Academic research, industrial R&D and the UK economy benefit from the increasing scientific activity across the globe. Through standard research grants, BBSRC can increase our impact by working with overseas partners and by recognising and harnessing the mutual benefit that comes from collaborative international research.
Here are some examples of how research applications to BBSRC can address this overarching priority.
Encourage the movement of researchers, particularly at the start of their post-doctoral careers, between the UK and overseas
If justified within the delivery of the grant, applicants can seek funds for visits or periods of collaborative work overseas by staff associated with the grant. Typical visits may be to access unique facilities, databases or training opportunities.
Provide the UK participation in joint research activity with partners outside the UK
BBSRC grants may cover the UK costs of joint research in larger projects that involve more than one country. If you are submitting parallel applications in another country, please contact the relevant committee contact before submitting. We can usually (with sufficient advance information) liaise with partner funding organisations to make sure our review mechanisms are complementary, for example shared referees and timescales.
We see benefit in how such research levers resources in other countries, reduces fragmentation of research effort and draws from a larger skills and resource base.
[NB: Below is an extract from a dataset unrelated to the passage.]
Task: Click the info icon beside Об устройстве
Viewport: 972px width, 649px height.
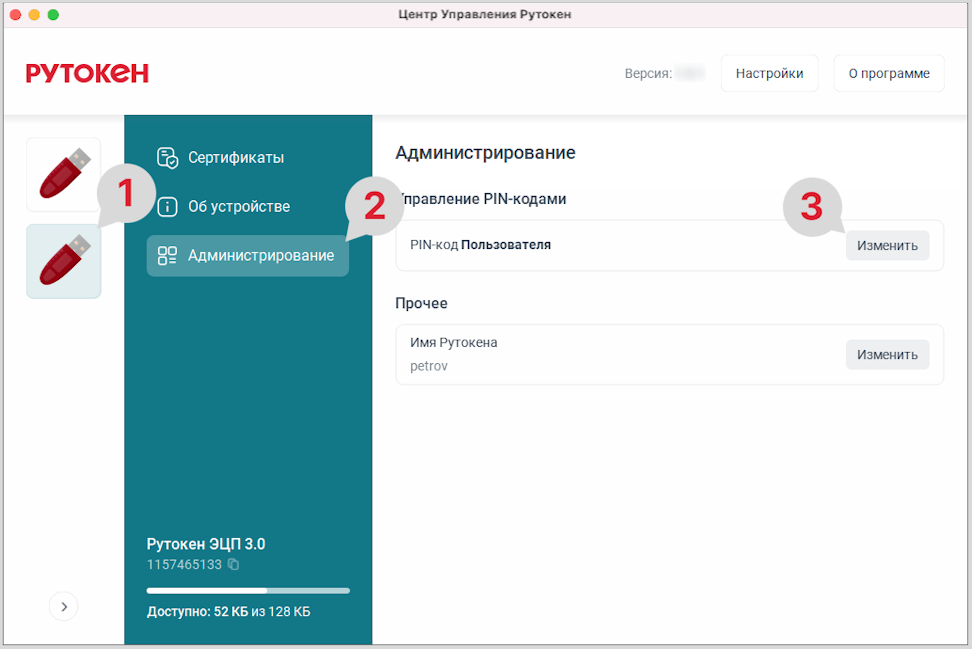Action: coord(167,206)
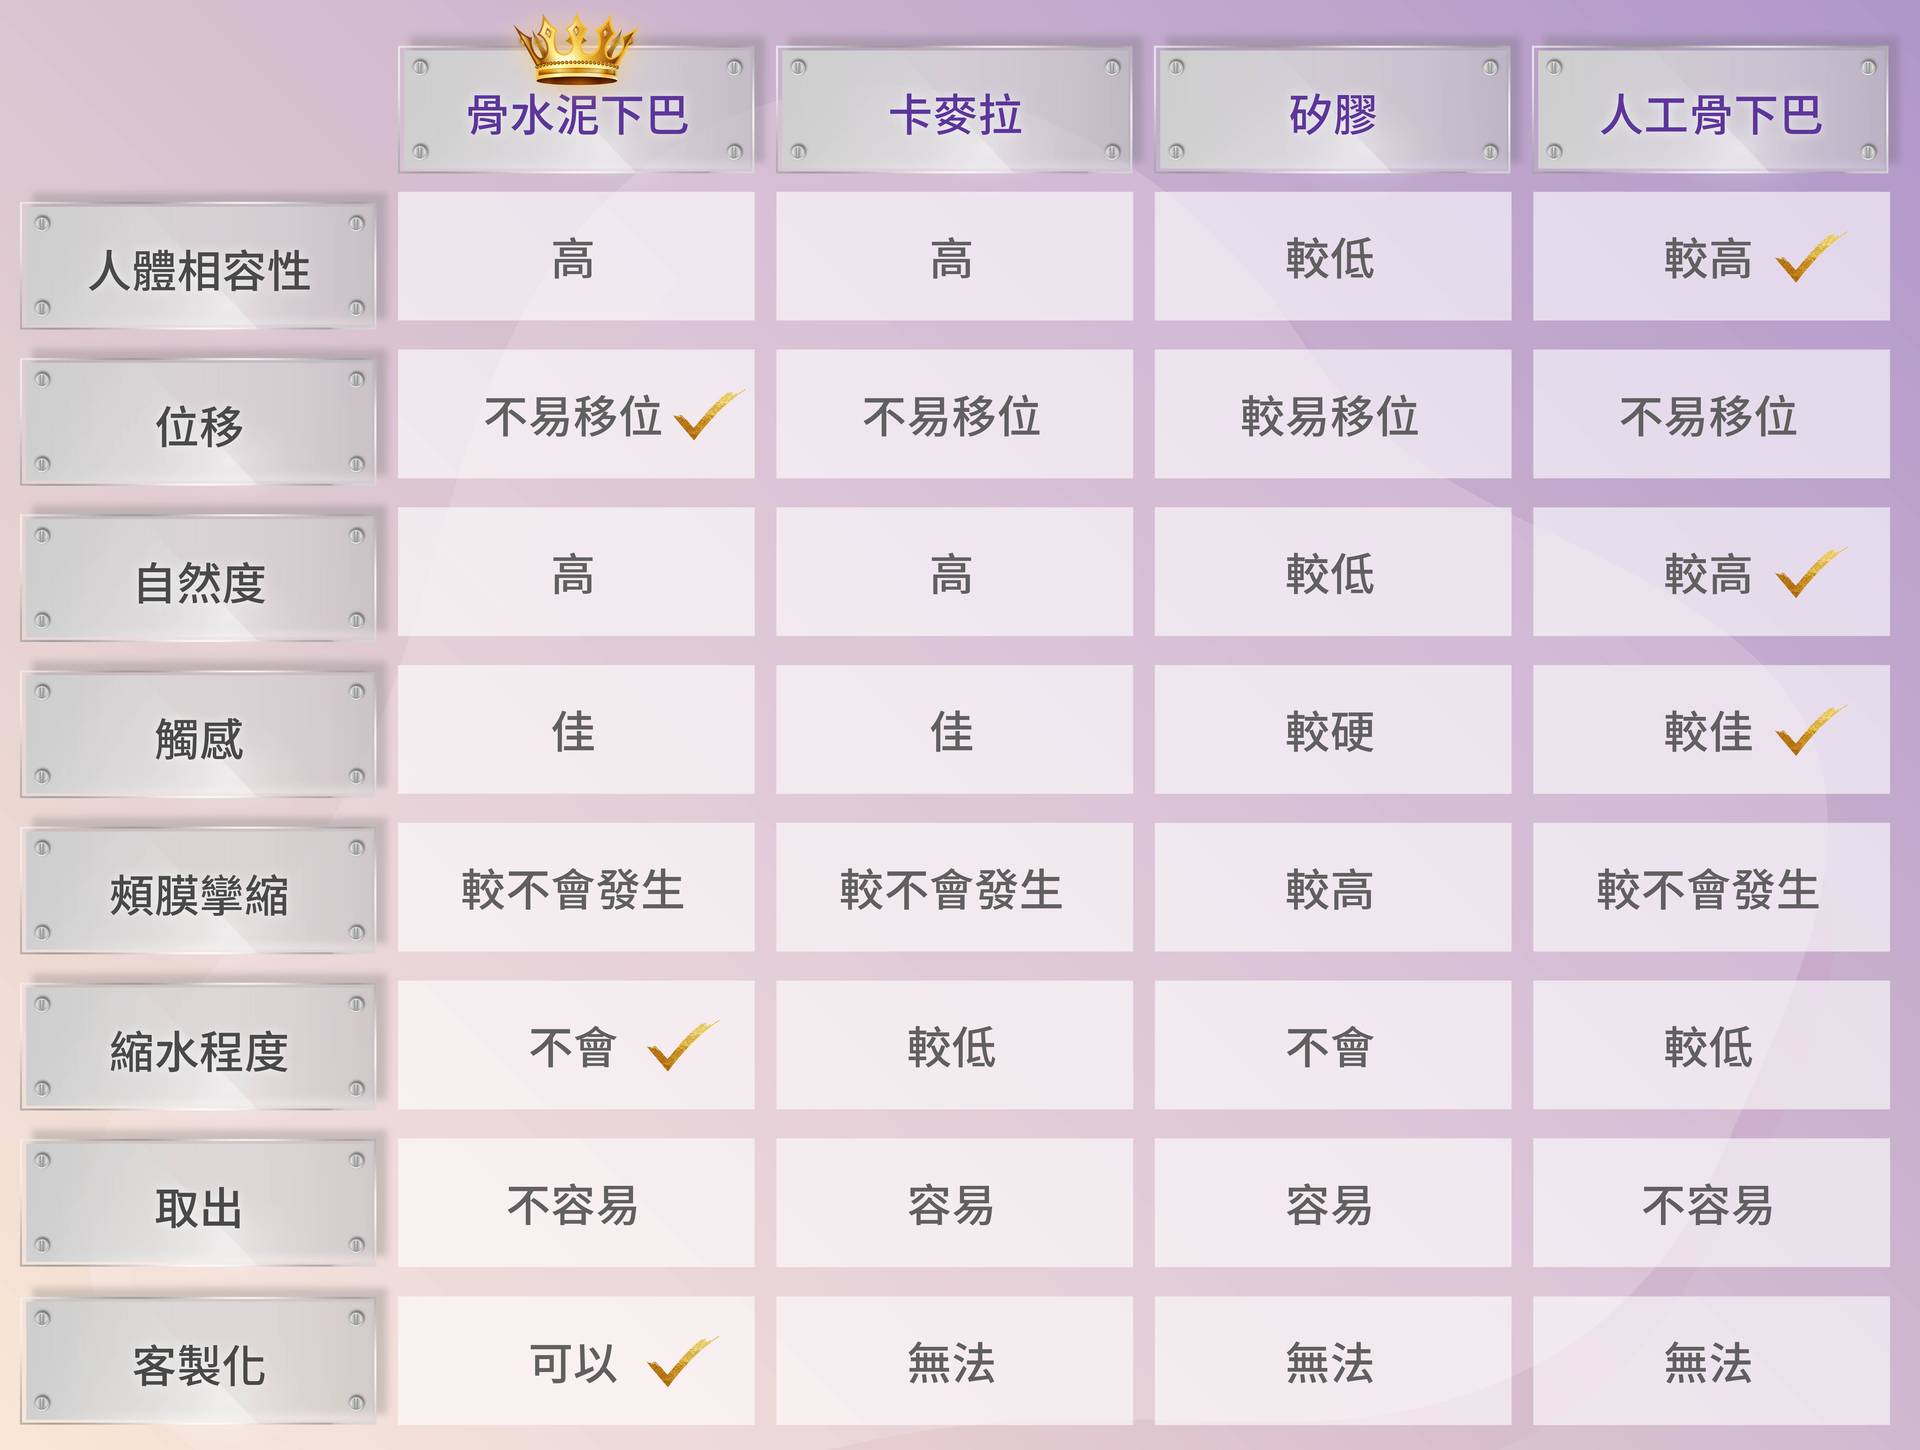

Access world-class infrastructure and information
Bioscience advances depend on new research tools, technologies and datasets, using informatics and other computational resources. Many of the facilities needed are complex and costly and may be provided on an international basis or in another country. We remain alert to the development of these kinds of facilities and monitor their potential benefit to UK bioscience.
Where justified BBSRC grants can cover the costs of accessing facilities and technologies overseas or training overseas in the use of new technologies.
Contribute to strategies to realise Millennium Development Goals
UK bioscience contributes to strategies for tackling major global challenges such as the impacts of climate change, adequacy of food supply and the threat of pandemics from livestock-to-human diseases. Much of the research we support has the potential to reduce hardship and promote prosperity in the developing world.
If relevant, please show in your grant application how the proposed activity, including any international aspects such as those described above, might contribute to realising Millennium Development Goals.